--- DIRECTIONS FOR THIS TASK ---
Scan the entries below for the word "agent", then copy each line that holds it.
Start of Block
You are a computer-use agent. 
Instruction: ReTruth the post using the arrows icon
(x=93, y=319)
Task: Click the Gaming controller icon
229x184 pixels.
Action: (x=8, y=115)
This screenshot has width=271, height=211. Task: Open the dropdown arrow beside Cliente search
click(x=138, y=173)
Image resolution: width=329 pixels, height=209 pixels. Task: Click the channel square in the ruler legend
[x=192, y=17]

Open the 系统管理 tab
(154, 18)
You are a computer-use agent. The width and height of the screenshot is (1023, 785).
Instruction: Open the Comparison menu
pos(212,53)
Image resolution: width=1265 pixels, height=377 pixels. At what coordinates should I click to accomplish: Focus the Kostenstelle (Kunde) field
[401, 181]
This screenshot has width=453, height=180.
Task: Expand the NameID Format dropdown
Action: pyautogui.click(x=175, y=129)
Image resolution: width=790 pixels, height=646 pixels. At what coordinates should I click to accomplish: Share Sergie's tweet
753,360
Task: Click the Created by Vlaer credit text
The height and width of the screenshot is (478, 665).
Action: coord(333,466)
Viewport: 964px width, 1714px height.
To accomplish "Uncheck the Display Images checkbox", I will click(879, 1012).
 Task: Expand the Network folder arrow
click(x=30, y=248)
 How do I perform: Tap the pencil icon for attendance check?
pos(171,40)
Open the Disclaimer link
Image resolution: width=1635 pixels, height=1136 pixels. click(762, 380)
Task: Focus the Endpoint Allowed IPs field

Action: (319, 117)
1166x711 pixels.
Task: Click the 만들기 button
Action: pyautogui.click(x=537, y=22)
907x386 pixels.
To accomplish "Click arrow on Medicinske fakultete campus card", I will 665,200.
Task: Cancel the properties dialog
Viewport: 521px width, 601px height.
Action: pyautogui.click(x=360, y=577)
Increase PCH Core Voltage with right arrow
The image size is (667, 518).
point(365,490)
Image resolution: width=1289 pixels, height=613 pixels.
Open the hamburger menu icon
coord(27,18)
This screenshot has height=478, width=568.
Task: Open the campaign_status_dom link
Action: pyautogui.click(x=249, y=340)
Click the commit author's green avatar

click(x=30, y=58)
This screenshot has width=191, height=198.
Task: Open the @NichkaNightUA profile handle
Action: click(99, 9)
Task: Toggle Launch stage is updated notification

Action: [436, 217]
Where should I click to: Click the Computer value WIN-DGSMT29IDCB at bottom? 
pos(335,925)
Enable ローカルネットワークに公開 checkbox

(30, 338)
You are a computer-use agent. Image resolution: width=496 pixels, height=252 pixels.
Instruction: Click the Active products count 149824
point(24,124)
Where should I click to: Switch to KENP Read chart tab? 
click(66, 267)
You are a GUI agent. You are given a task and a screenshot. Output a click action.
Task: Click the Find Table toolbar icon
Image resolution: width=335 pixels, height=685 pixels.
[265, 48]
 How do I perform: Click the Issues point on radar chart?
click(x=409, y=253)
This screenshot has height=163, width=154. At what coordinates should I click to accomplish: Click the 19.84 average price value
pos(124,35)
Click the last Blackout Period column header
End of Block
--- TASK ANSWER ---
You are a computer-use agent. 
You are a computer-use agent. The width and height of the screenshot is (1023, 785).
You are a computer-use agent. Image resolution: width=496 pixels, height=252 pixels.
You are a GUI agent. You are given a task and a screenshot. Output a click action.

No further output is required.